MycoLight™ vPCR350

Before beginning the experiment, thaw MycoLight™ vPCR350 at room temperature and briefly centrifuge to collect the dried pellet.

1. Prepare bacterial samples.

2. Add MycoLight™ vPCR350 dye to bacterial samples.

3. Incubate samples for 20 minutes exposed to light (Long wavelength 365 nm).

4. Centrifuge samples to remove any excess dye.

5. Extract genomic DNA from bacterial samples.

6. Perform PCR/qPCR using appropriate primers and master mix.

Unless otherwise noted, all unused stock solutions should be divided into single-use aliquots and stored at -20 °C after preparation. Avoid repeated freeze-thaw cycles

1. To prepare a 5 mM MycoLight™ vPCR350 stock solution, add 300 μL of DMSO to the vial of MycoLight™ vPCR350.

   Note:    Any unused MycoLight™ vPCR350 stock solution should be divided into single-use aliquots and stored at ≤ -20 º C, protected from light.

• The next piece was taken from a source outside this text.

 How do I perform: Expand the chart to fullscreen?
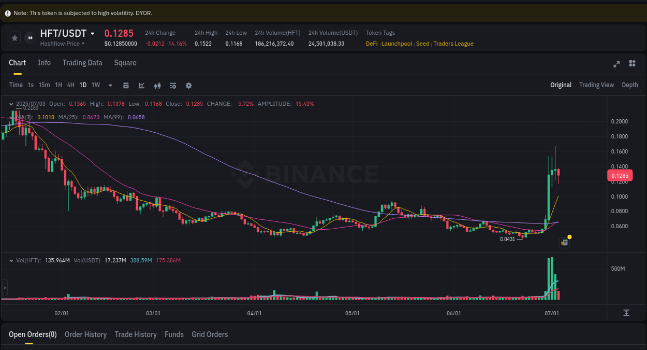pyautogui.click(x=616, y=64)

Avoid repeated freeze-thaw cycles.

For optimal results, it is recommended to conduct the experiment in low-light settings to reduce the impact of light on MycoLight™ vPCR350.

1. Inoculate the desired bacterial samples in a suitable media broth. Culture overnight until the OD600 reaches ~1.

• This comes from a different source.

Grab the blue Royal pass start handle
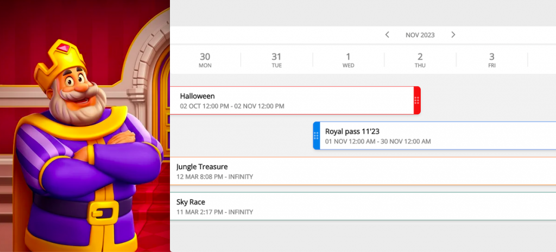 coord(317,136)
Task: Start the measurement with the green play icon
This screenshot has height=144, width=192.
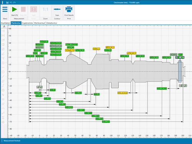Action: click(x=15, y=9)
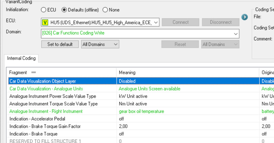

   Note: This protocol is tailored for a 500 µL volume sample. Adjust the volume of the bacterial sample according to the experiment's scale.

2. Optional: To prepare dead cell controls, heat the bacterial sample (500 uL in a tube) at 90°C for 5 minutes.

3. Aliquot 500 μL of bacterial culture into individual clear microcentrifuge tubes. For each sample, prepare one tube for MycoLight™ vPCR350 treated cells and another for untreated cells (without MycoLight™ vPCR350 dye added) to calculate dCt values.

4. Add 5 µL of MycoLight™ vPCR350 stock solution to the bacterial samples.

   Note: Adding 5 µL of stock solution will result in a final dye concentration of 50 µM. This concentration can be used as a starting point and further optimization may be necessary to achieve optimal results.

5. Expose the samples to 365 nm light using the long settings in the instrument to cross-link the samples with MycoLight™ vPCR350 to DNA.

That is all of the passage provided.